■ WHAT IS BEING ASKED ■
Repeat the listing below word for word, keeping every line in its original order.

■ RECORDS SHOWN ■
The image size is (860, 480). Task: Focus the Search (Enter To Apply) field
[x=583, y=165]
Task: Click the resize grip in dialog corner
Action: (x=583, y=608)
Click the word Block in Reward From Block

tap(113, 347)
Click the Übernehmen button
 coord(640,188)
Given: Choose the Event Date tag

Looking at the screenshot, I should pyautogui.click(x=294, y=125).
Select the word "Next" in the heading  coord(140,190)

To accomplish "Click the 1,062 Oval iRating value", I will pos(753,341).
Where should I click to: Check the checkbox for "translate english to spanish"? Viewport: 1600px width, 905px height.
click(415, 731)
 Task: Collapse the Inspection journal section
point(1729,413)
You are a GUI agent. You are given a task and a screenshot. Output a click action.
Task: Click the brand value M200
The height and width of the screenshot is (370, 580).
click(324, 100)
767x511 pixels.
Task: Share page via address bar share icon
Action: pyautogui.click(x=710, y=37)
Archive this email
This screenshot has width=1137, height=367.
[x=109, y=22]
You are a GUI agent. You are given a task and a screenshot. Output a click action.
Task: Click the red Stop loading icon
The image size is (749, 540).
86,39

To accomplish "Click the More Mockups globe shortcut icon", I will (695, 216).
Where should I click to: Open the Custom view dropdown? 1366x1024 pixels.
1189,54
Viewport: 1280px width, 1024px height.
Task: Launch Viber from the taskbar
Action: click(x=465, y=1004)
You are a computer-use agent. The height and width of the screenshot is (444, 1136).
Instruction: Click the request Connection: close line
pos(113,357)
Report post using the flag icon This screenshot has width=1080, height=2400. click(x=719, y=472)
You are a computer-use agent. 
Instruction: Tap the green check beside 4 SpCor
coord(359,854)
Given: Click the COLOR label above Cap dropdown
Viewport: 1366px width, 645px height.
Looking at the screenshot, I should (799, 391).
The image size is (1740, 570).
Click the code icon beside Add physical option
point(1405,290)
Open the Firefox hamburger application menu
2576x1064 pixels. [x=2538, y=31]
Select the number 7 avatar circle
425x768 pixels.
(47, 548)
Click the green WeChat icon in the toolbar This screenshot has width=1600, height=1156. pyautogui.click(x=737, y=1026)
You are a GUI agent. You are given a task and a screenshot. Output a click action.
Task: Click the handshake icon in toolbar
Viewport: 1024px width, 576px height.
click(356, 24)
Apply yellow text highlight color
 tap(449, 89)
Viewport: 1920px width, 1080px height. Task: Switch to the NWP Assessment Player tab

■ FINISHED ANSWER ■
The image size is (860, 480). Task: Focus the Search (Enter To Apply) field
[x=583, y=165]
Task: Click the resize grip in dialog corner
Action: (x=583, y=608)
Click the word Block in Reward From Block

tap(113, 347)
Click the Übernehmen button
 coord(640,188)
Given: Choose the Event Date tag

Looking at the screenshot, I should pyautogui.click(x=294, y=125).
Select the word "Next" in the heading  coord(140,190)

To accomplish "Click the 1,062 Oval iRating value", I will pos(753,341).
Where should I click to: Check the checkbox for "translate english to spanish"? Viewport: 1600px width, 905px height.
click(415, 731)
 Task: Collapse the Inspection journal section
point(1729,413)
You are a GUI agent. You are given a task and a screenshot. Output a click action.
Task: Click the brand value M200
The height and width of the screenshot is (370, 580).
click(324, 100)
767x511 pixels.
Task: Share page via address bar share icon
Action: pyautogui.click(x=710, y=37)
Archive this email
This screenshot has width=1137, height=367.
[x=109, y=22]
You are a GUI agent. You are given a task and a screenshot. Output a click action.
Task: Click the red Stop loading icon
The image size is (749, 540).
86,39

To accomplish "Click the More Mockups globe shortcut icon", I will (695, 216).
Where should I click to: Open the Custom view dropdown? 1366x1024 pixels.
1189,54
Viewport: 1280px width, 1024px height.
Task: Launch Viber from the taskbar
Action: click(x=465, y=1004)
You are a computer-use agent. The height and width of the screenshot is (444, 1136).
Instruction: Click the request Connection: close line
pos(113,357)
Report post using the flag icon This screenshot has width=1080, height=2400. click(x=719, y=472)
You are a computer-use agent. 
Instruction: Tap the green check beside 4 SpCor
coord(359,854)
Given: Click the COLOR label above Cap dropdown
Viewport: 1366px width, 645px height.
Looking at the screenshot, I should (799, 391).
The image size is (1740, 570).
Click the code icon beside Add physical option
point(1405,290)
Open the Firefox hamburger application menu
2576x1064 pixels. [x=2538, y=31]
Select the number 7 avatar circle
425x768 pixels.
(47, 548)
Click the green WeChat icon in the toolbar This screenshot has width=1600, height=1156. pyautogui.click(x=737, y=1026)
You are a GUI agent. You are given a task and a screenshot. Output a click action.
Task: Click the handshake icon in toolbar
Viewport: 1024px width, 576px height.
click(356, 24)
Apply yellow text highlight color
 tap(449, 89)
Viewport: 1920px width, 1080px height. Task: Switch to the NWP Assessment Player tab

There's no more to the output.